Set task: Print the part of the Law & Order season text that begins at the words "Departure of Chris" and stops after the words "2005 till 2008.", reproducing it verbatim.

Text:
☆ ☆ ☆ ☆ ☆ ☆ ☆

The fifth season of Law & Order aired on NBC between September 21, 1994, and May 24, 1995.

Critic Alan Sepinwall considers the season's casting lineup to be the best out of all the seasons of Law & Order.

Cast
Jack McCoy (played by Sam Waterston) replaced season 4's Ben Stone (Michael Moriarty) as Executive Assistant District Attorney. Mike Logan (played by Chris Noth) departed the cast after this season, thus making Adam Schiff (played by Steven Hill) the last remaining first-season cast member.

Main cast
Jerry Orbach as Senior Detective Lennie Briscoe
Chris Noth as Junior Detective Det. Mike Logan
S. Epatha Merkerson as Lieutenant Anita Van Buren
Sam Waterston as Executive Assistant District Attorney Jack McCoy
Jill Hennessy as Assistant District Attorney Claire Kincaid
Steven Hill as District Attorney Adam Schiff

Recurring cast
Dann Florek as Captain Don Cragen
Carolyn McCormick as Dr. Elizabeth Olivet

Departure of Chris Noth
Chris Noth, who played Junior Detective Mike Logan, left the series at the end of the 5th season thus making Steven Hill the last first-season member. But he reprised his role in the TV movie Exiled: A Law & Order Movie in 1998, and on Law & Order: Criminal Intent from 2005 till 2008.

☆ ☆ ☆ ☆ ☆ ☆ ☆

Information provided:
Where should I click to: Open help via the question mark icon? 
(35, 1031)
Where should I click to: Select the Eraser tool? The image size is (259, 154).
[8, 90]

☆ ☆ ☆ ☆ ☆ ☆ ☆

Written response:
Departure of Chris Noth
Chris Noth, who played Junior Detective Mike Logan, left the series at the end of the 5th season thus making Steven Hill the last first-season member. But he reprised his role in the TV movie Exiled: A Law & Order Movie in 1998, and on Law & Order: Criminal Intent from 2005 till 2008.